Il lui sembla même entendre des coups de klaxon? Était-ce un grondement de foule, au loin? Il eut fallu qu'elle arrêtât cette horloge comtoise dont le balancement régulier couvrait négligemment le bruit de la télé-visi-on, et cette rumeur qui semblait enfler... pas la force. Pas maintenant.

Les portes d'entrée s'ouvrirent à la volée.

Du couloir voisin lui parvinrent de brusques éclats de voix, des bruits de pas précipités qui se rapprochaient.

Anne-Aymone reboutonna son chemisier, lissa son chignon, remît en place son foulard et se servit une tasse de thé. Posément. Dignement. Élégamment.

Car c'était ainsi qu'elle voulait qu'ils la voient.

Hubert, suivi de Carlita la bonne, Nicolas le jardinier et Brice le majordome firent brusquement irruption dans le salon.

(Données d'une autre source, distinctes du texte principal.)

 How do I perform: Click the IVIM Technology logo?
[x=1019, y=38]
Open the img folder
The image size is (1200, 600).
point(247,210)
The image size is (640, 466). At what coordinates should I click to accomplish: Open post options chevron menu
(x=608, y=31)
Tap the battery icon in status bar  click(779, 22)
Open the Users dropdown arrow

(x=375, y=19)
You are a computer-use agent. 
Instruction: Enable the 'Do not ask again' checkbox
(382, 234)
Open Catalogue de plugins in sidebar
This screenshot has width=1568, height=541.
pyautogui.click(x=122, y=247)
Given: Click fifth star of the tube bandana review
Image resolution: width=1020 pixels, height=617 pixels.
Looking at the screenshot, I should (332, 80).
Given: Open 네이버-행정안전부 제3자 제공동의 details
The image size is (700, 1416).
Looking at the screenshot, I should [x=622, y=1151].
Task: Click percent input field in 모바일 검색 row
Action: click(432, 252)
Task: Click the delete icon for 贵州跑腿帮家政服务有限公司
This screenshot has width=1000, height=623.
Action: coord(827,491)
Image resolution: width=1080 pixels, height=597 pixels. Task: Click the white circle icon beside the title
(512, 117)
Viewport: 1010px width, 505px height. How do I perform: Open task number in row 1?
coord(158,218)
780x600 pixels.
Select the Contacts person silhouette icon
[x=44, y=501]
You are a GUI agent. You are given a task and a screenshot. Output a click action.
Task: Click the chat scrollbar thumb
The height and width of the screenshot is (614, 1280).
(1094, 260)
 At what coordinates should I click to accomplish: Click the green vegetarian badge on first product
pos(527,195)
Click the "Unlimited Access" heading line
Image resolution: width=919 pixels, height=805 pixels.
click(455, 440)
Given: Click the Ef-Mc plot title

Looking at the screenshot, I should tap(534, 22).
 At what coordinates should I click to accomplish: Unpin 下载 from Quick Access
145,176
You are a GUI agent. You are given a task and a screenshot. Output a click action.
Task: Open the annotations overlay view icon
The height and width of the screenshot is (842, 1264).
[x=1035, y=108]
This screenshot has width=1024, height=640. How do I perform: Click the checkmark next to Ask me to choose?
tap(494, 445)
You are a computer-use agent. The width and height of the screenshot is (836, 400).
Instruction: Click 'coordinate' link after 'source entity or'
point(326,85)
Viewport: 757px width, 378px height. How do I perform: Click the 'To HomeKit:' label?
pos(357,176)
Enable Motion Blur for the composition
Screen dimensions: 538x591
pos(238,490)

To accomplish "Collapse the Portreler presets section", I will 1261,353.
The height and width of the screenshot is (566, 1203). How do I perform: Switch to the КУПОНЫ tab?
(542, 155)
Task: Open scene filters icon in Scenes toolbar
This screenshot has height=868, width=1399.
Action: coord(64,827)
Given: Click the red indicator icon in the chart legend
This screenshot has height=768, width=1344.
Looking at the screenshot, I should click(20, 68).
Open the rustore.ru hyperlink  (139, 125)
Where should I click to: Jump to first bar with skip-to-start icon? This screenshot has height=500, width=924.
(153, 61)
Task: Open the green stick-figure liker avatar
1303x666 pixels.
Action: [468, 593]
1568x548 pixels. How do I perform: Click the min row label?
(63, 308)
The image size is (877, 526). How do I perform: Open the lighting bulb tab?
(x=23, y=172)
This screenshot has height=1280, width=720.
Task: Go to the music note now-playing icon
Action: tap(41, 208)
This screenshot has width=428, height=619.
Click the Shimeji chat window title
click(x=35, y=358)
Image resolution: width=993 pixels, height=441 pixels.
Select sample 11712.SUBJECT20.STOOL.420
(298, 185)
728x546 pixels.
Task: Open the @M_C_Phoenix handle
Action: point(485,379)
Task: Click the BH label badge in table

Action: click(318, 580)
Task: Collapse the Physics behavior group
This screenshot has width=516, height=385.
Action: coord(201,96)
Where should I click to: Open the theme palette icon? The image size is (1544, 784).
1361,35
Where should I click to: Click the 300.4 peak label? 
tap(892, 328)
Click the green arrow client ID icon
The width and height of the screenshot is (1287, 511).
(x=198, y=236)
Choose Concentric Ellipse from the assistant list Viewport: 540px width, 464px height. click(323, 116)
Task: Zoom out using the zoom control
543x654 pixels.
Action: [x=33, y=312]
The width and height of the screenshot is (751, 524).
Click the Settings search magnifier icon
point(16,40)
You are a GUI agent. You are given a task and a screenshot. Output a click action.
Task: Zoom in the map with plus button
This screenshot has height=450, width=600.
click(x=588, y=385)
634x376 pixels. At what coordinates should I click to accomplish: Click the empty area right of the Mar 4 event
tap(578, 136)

Leurs yeux brillaient à eux aussi, désormais, et ils semblaient essoufflés, et..comment dire... Ils ne se tenaient plus droits? Il avaient ôté leur livrée, dégrafé leurs uniformes? Ils la fixaient sans détourner le regard?  Et, diable, sacrebleu : ils faisaient un de ces bruits!

-Hubeeeert, mais que se passe-t-i-l, comment osez-v" entama-t-elle d'une petite voix qu'elle espérait autoritaire, mais qu'elle réalisa hystérique. Elle ne finit pas sa phrase, complètement estomaquée.

Ce domestique la narguait!

Hubert s'avançait hardiment, il avait tendu la main pour l'interrompre, une lueur de défi dans les yeux. Il sortit alors sa paire de gants blancs de la poche de son veston, et les lui jeta à la figure avec la plus grande des désinvoltures...

-"Madame, nous vous rendons nos gages..."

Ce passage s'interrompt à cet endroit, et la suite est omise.